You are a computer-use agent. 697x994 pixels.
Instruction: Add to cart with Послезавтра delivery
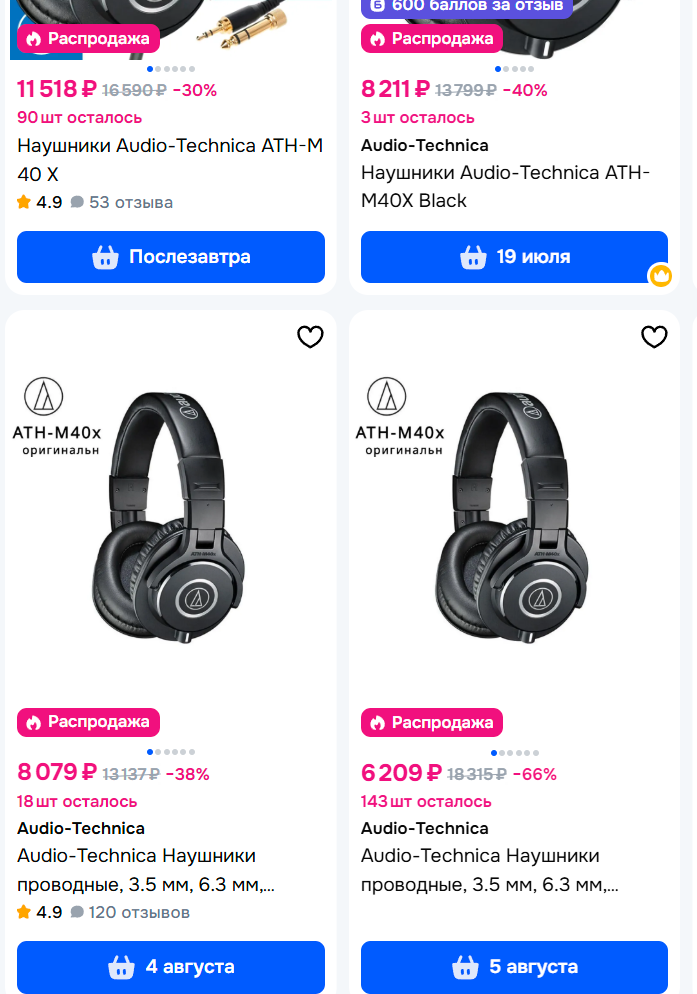tap(171, 257)
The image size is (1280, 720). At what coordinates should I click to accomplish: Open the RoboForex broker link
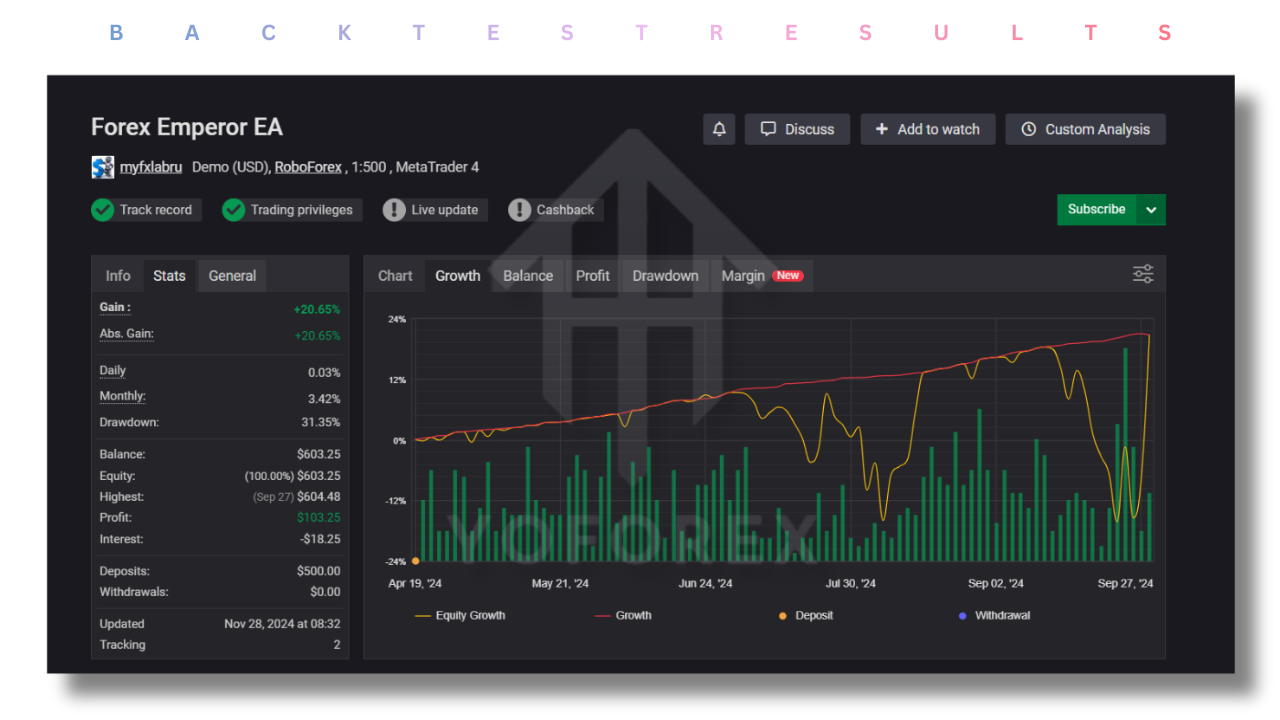point(308,166)
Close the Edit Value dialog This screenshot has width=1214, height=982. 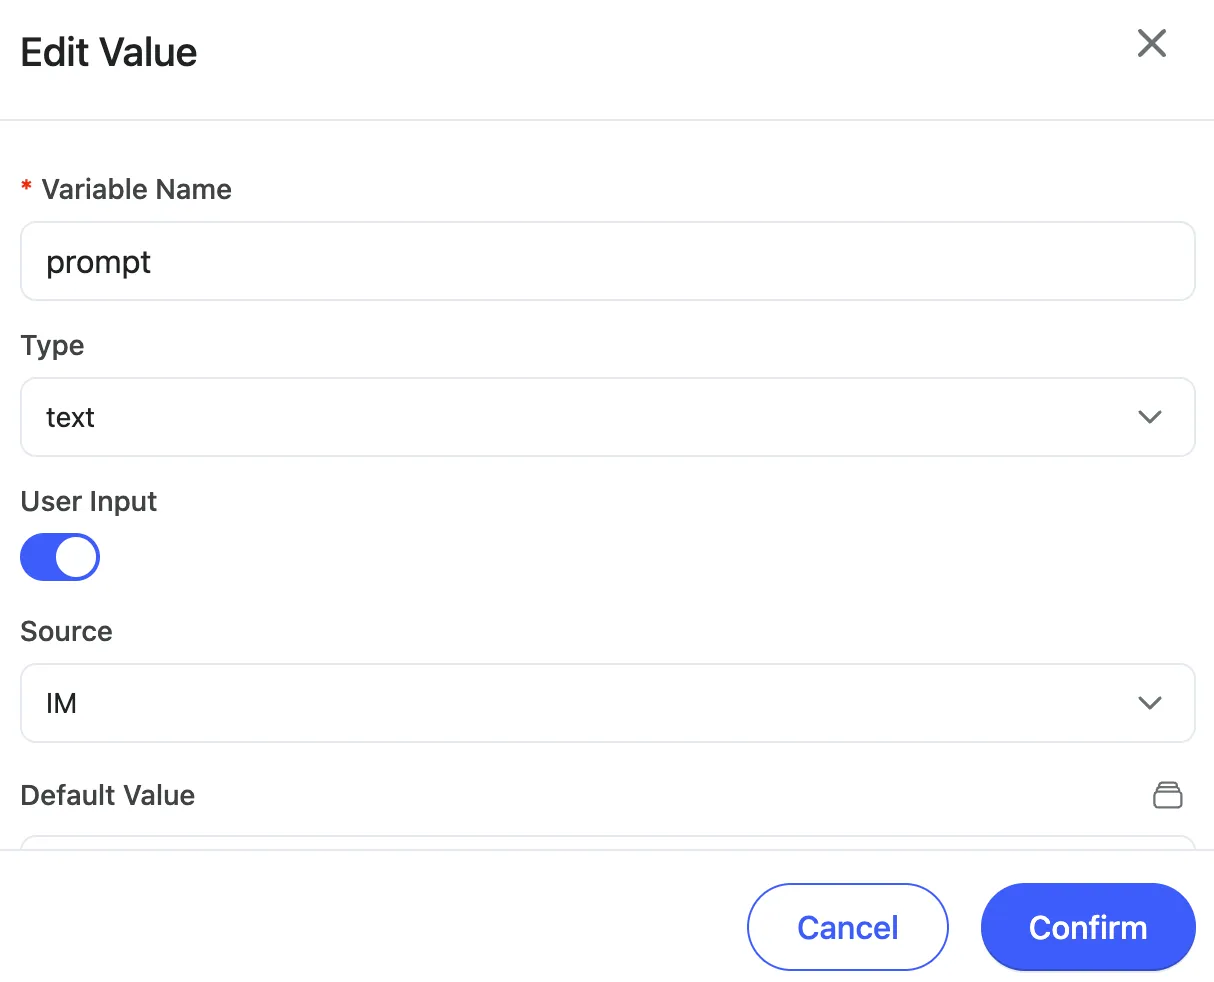point(1152,43)
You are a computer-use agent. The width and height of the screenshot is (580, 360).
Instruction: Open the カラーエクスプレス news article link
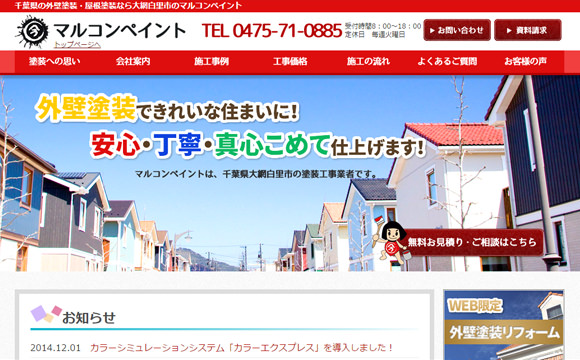(x=242, y=348)
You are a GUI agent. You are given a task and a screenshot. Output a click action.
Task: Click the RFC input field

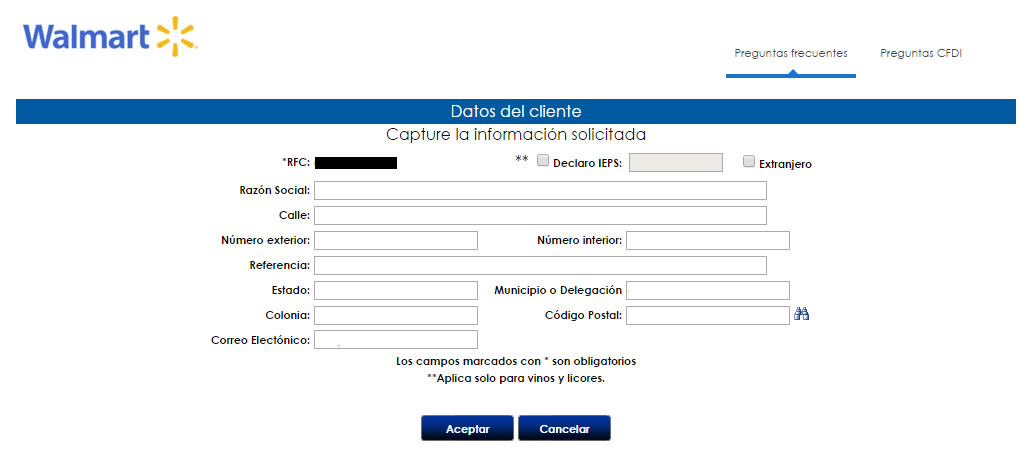[x=356, y=163]
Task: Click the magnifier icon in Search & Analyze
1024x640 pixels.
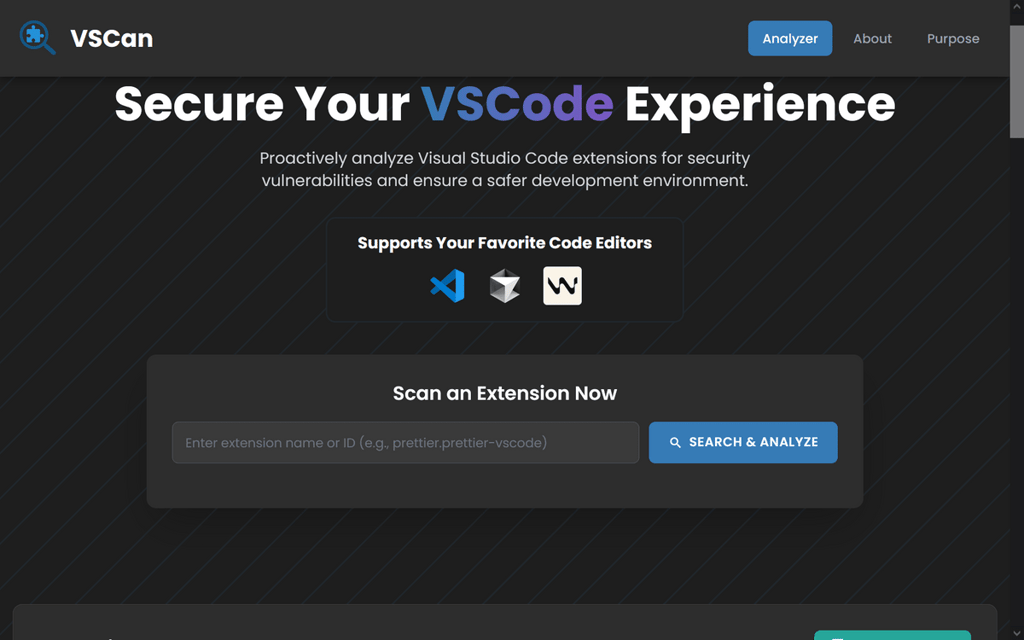Action: 675,442
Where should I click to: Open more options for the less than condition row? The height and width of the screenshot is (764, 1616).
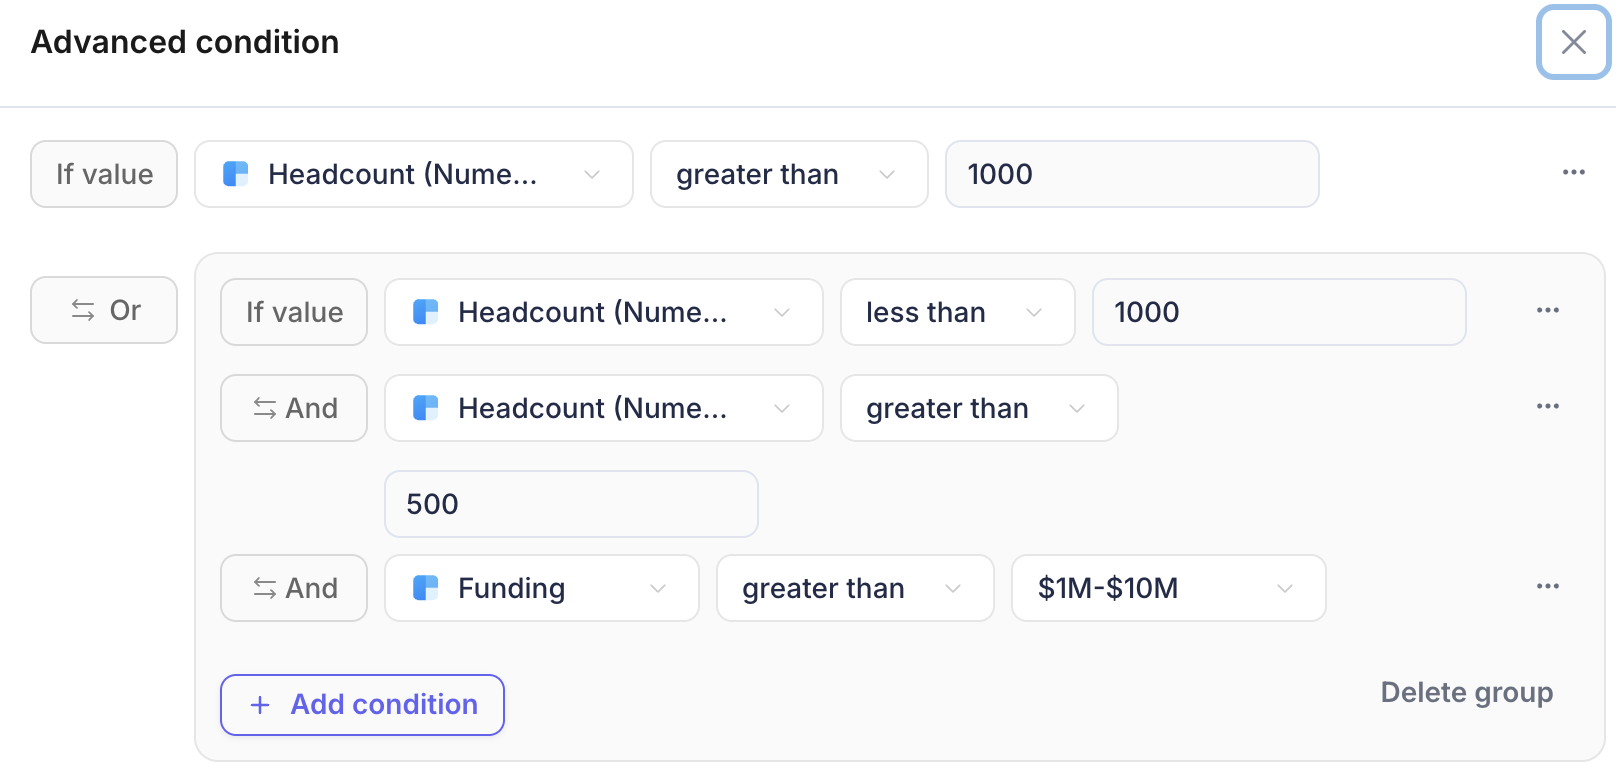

**Work item**: List each line of the records that holds the string "agent".

**Answer below**:
You are a computer-use agent. 697x994 pixels.
You are a computer-use agent. The width and height of the screenshot is (580, 360).
You are a GUI agent. You are given a task and a screenshot. Output a click action.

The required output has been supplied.